Calculation of the black hole horizon's surface

[PhysiSmo]

Hi everyone!

I'm looking for a way to calculate the horizon's surface for an arbitrary black hole in more than 4 dimensions. For example, if one has a metric of the form

$$ds^2=A(r)dt^2+B(r)dr^2+C(r)d\Omega_d^2,$$

where $$A(r),B(r),C(r)$$ various functions and $$d$$ the spacetime dimension, how can one calculate the surface of the horizon, given that the horizon is at position $$r=r_0.$$

Such cases occur in supersymmetric generalizations of various black holes (extremal Reissner Nordstrom for example) in more dimensions, say, 5.

Thank you in advance!

 

[Jonathan Scott]

Hi everyone!

I'm looking for a way to calculate the horizon's surface for an arbitrary black hole in more than 4 dimensions. For example, if one has a metric of the form

$$ds^2=A(r)dt^2+B(r)dr^2+C(r)d\Omega_d^2,$$

where $$A(r),B(r),C(r)$$ various functions and $$d$$ the spacetime dimension, how can one calculate the surface of the horizon, given that the horizon is at position $$r=r_0.$$

Such cases occur in supersymmetric generalizations of various black holes (extremal Reissner Nordstrom for example) in more dimensions, say, 5.

Thank you in advance!

If by "surface" you mean the boundary of the sphere, that has a 2-D area for ordinary 3-D space, but a 3-D volume for a 4-D space and so on.

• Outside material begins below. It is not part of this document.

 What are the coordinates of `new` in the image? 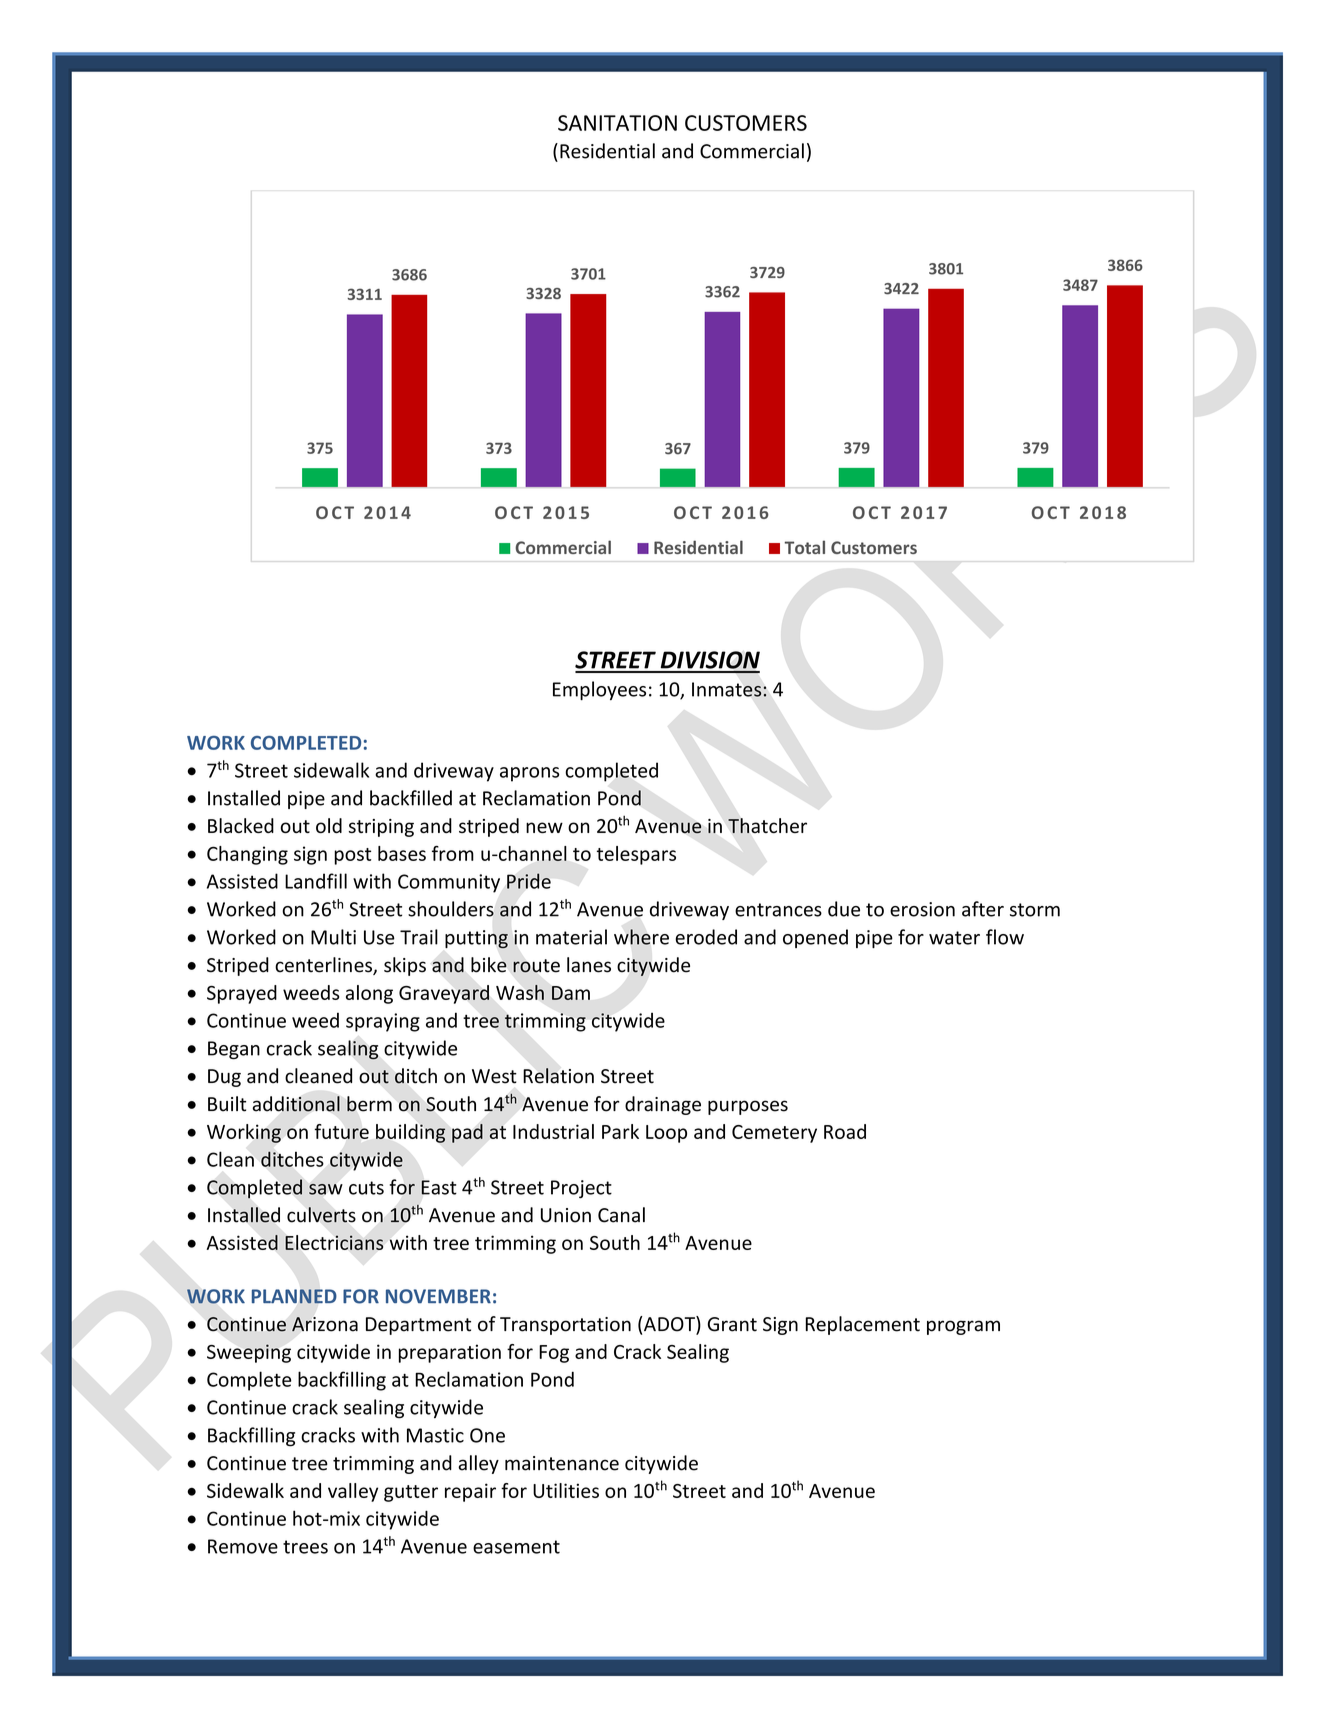 It's located at (544, 827).
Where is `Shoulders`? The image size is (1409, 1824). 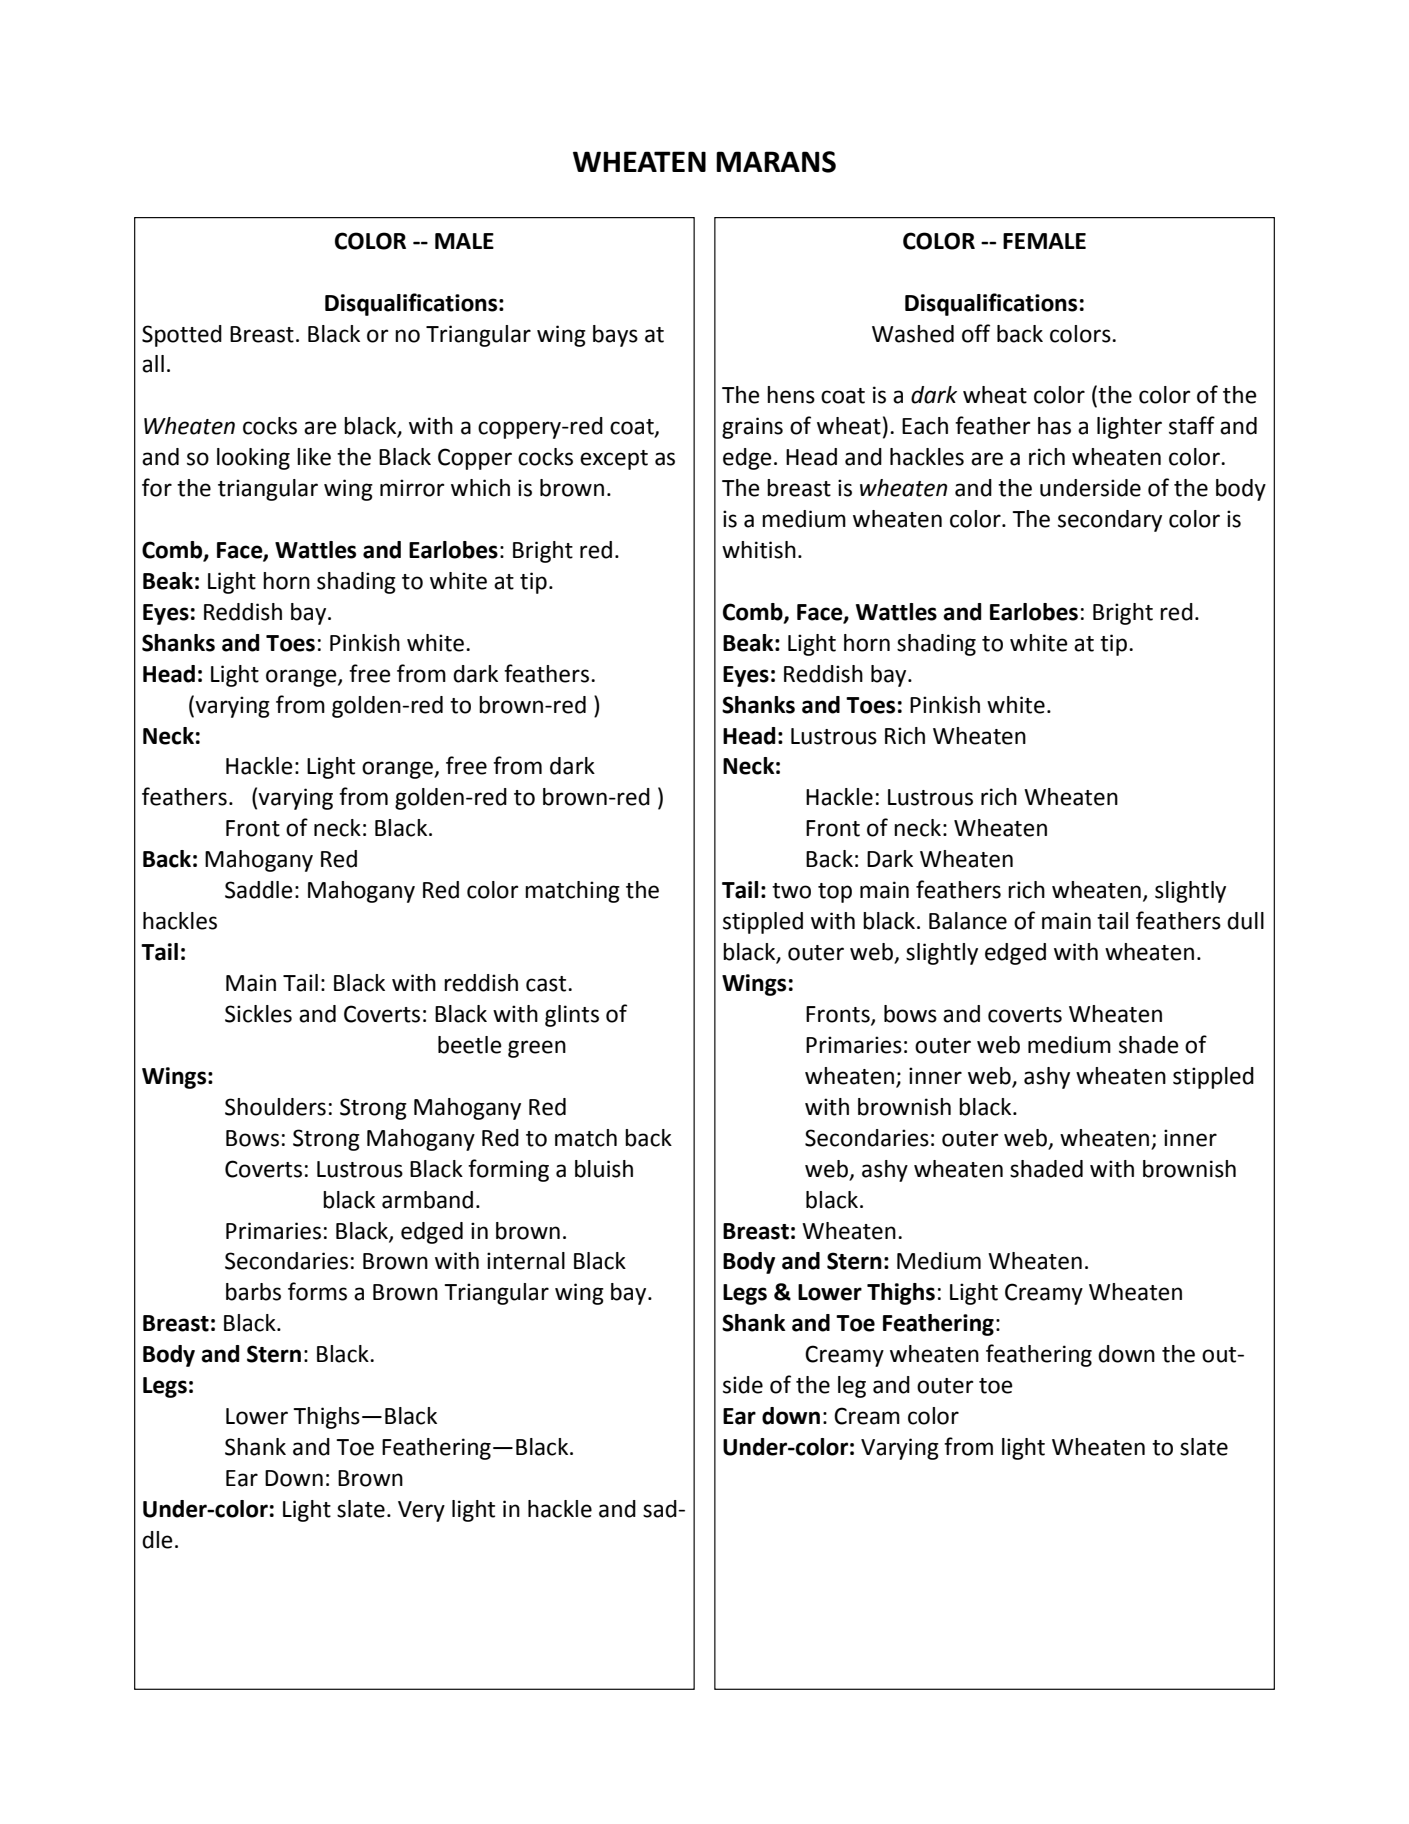
Shoulders is located at coordinates (275, 1107).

I'll assume that the tangential part should have been notated as $C(r) r^2 d\Omega_d^2$ as in that case all of the metric factors are dimensionless and typically start from 1 at a distance.

In the above metric, for the ordinary static 3-D space plus time case, I think that only the term $C(r_0) r^2$ matters. The square root of this is the effective radius multiplied by the tangential metric, so all we have to do to get the surface is substitute that square root expression into the standard formula for the surface area of a sphere.

I'd guess (somewhat optimistically, perhaps) that if you substitute $(\sqrt{C(r_0)} r_0)$ into the formula for the boundary of a higher dimensional sphere, that would give the corresponding result. For example, if the boundary of a sphere in 4-dimensional space is $2 \pi^2 r^3$ (which I vaguely remember it might well be) then the surface in this case would be $2 \pi^2 C(r_0)^{3/2} {r_0}^3}$.

However, I'm really out of my depth here, so I can only hope that the above vague ideas might be useful.

 

[PhysiSmo]

Thank you for your answer! The formula you provided is pretty correct, it passed many tests including 4d and 5d Schwarschild, Reissner Nordstrom, Supersymmetric generalizations of etc. So I guess that it should be correct.

Any ideas where does this formula come from? Why lim(r-->r_0) [sqrt{C(r)}r] is the effective radius?

 

[Jonathan Scott]

Thank you for your answer! The formula you provided is pretty correct, it passed many tests including 4d and 5d Schwarschild, Reissner Nordstrom, Supersymmetric generalizations of etc. So I guess that it should be correct.

Any ideas where does this formula come from? Why lim(r-->r_0) [sqrt{C(r)}r] is the effective radius?

That's just geometry. To measure the surface using local rulers, you take the surface measured in coordinate space then and adjust each r factor by the tangential component of the metric. I can visualise that for 3-D space, but for higher dimensions I just have to blindly trust the mathematics, so I hope that's right!